Novartis received accelerated approval from the FDA for a treatment for IgA nephropathy, an autoimmune disease in which too many of an antibody build up in the kidney.
The drug, known as iptacopan, is marketed as Fabhalta. It was first approved in December for a rare blood disorder called paroxysmal nocturnal hemoglobinuria, or PNH, and costs $550,000 per year.
That cost, while comparable to other treatments for PNH, is substantially higher compared to other therapies for IgA nephropathy that have received accelerated approval in recent years, with Travere Therapeutics’ Filspari and Calliditas’ Tarpeyo priced at about $120,000 and $180,000 a year, respectively.
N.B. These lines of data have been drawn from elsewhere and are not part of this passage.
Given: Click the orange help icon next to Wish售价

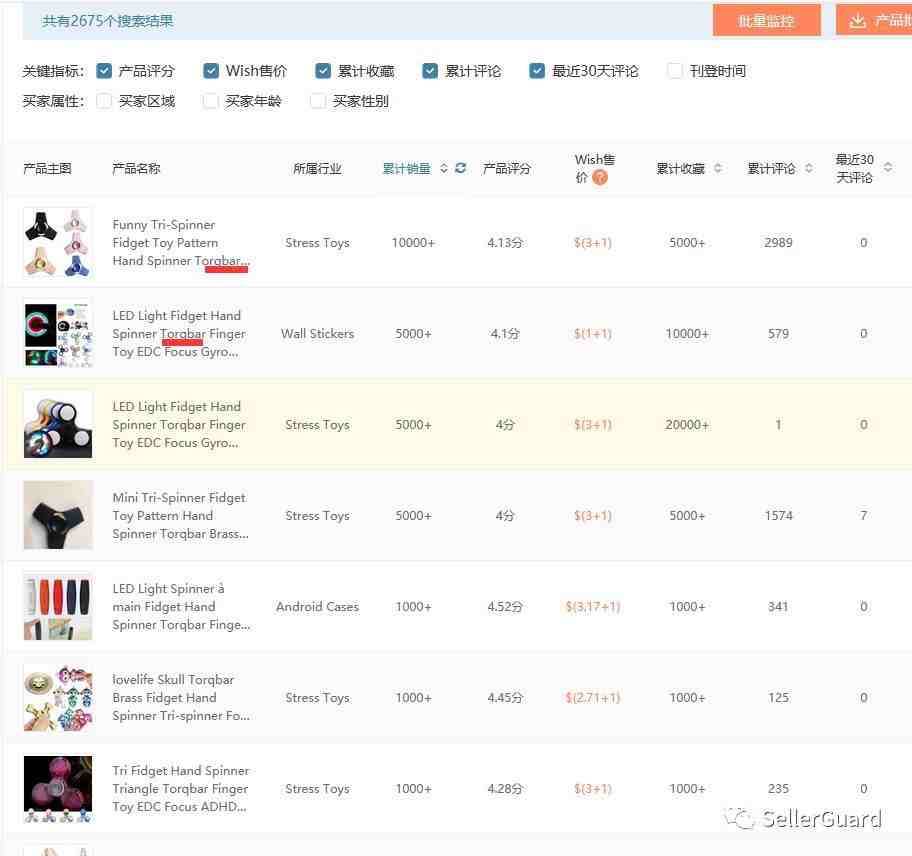Looking at the screenshot, I should coord(600,177).
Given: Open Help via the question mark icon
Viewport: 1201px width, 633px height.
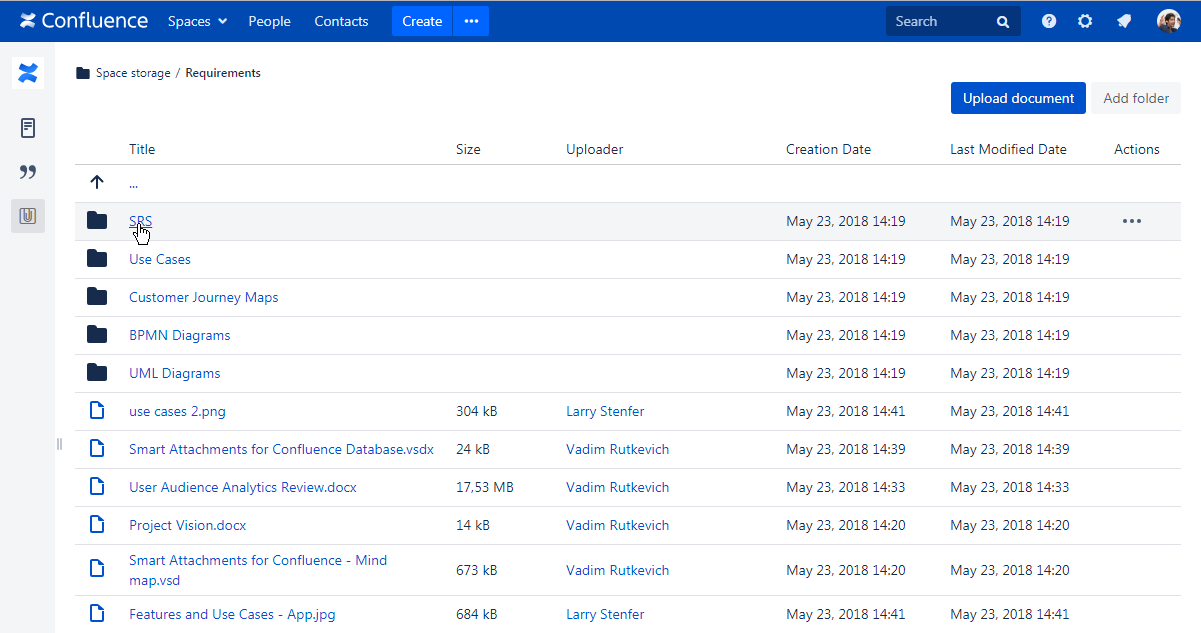Looking at the screenshot, I should (1048, 20).
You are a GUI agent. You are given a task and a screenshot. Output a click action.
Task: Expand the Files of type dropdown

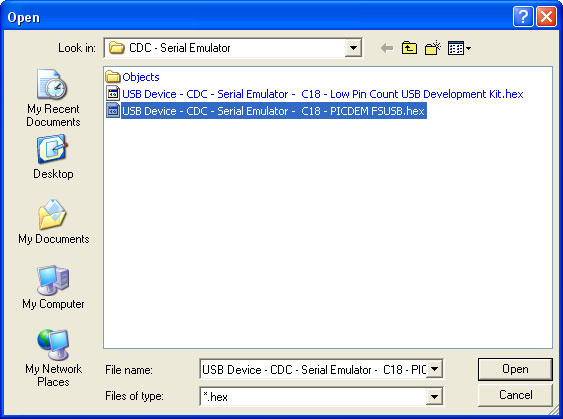tap(434, 396)
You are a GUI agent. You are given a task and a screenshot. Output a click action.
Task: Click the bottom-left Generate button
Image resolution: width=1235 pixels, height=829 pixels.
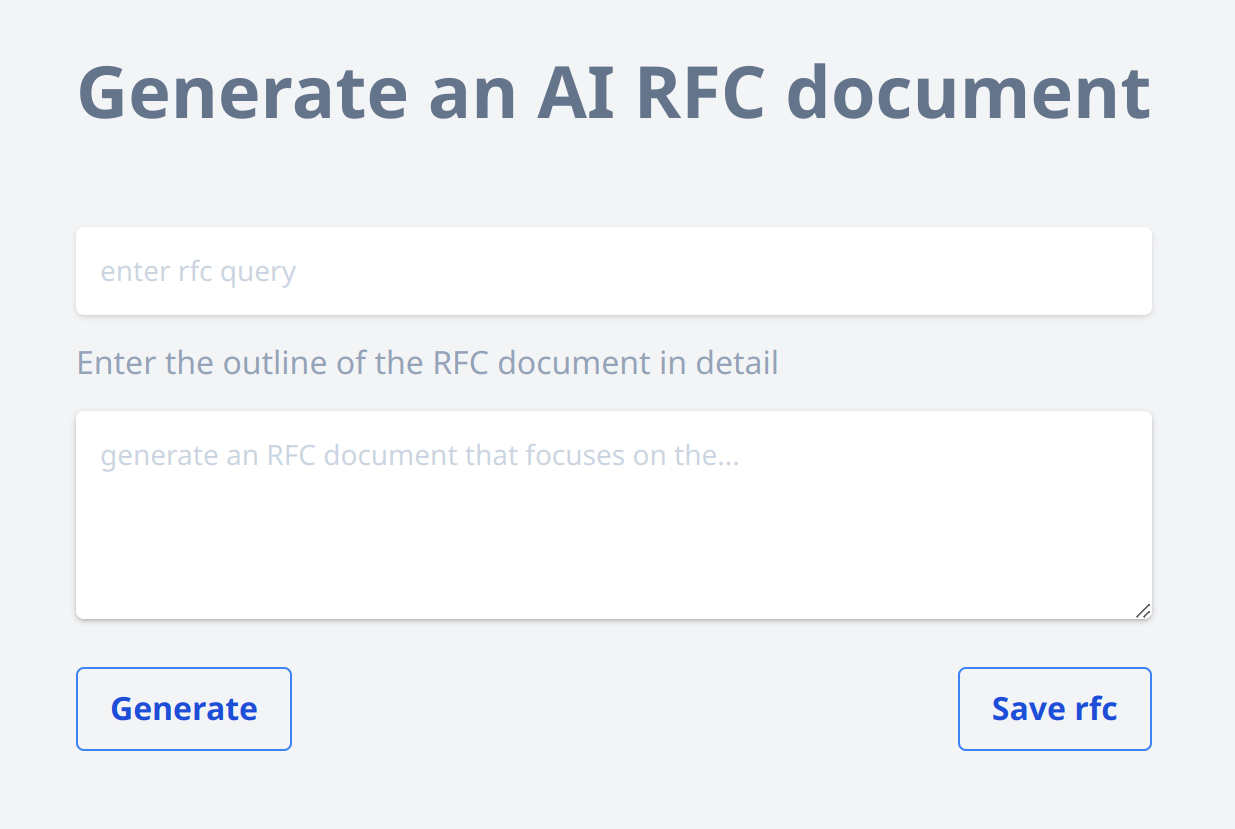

“We have considered the value of Fabhalta across all potential indications for which this innovative medicine is being studied,” Novartis wrote in an emailed statement. “Because Fabhalta is a complement inhibitor, we also took into consideration the price of comparable medicines in the same class currently on the market for various diseases.”
The accelerated approval was based on clinical trial data that showed Fabhalta reduced buildup of antibodies in patients’ urine significantly more than placebo at nine months. The treatment works via the complement pathway of the immune system. Novartis is working to produce confirmatory data to prove the drug slows kidney function decline over two years.
IgA nephropathy has become a more competitive area of new drug development. Vertex paid $4.9 billion to acquire Alpine Immune Sciences and its experimental IgA nephropathy drug and is planning to start a Phase 3 study later in August.
Novartis is also developing two other drugs for IgA nephropathy. It’s awaiting an FDA decision on an oral candidate, atrasentan, and is currently studying in Phase 3 an antibody treatment zigakibart, both of which it acquired in a $3.2 billion buyout of Chinook Therapeutics last year.
“The heterogeneity contributes to the need of effective targeted therapies with different mechanisms of action that can help prevent the progression of kidney failure,” said Victor Bulto, Novartis’ US president, in an interview ahead of the approval.
Both Vertex and Novartis hope their treatments will become a “pipeline-in-a-product” that can address a host of other immune system-related conditions. Novartis is developing Fabhalta in a range of rare diseases including lupus nephritis, and is planning to submit applications for approval in the US and EU for the drug in rare kidney conditions known collectively as C3 glomerulopathies by the end of the year.
In the second quarter of the year, Fabhalta generated $22 million in sales.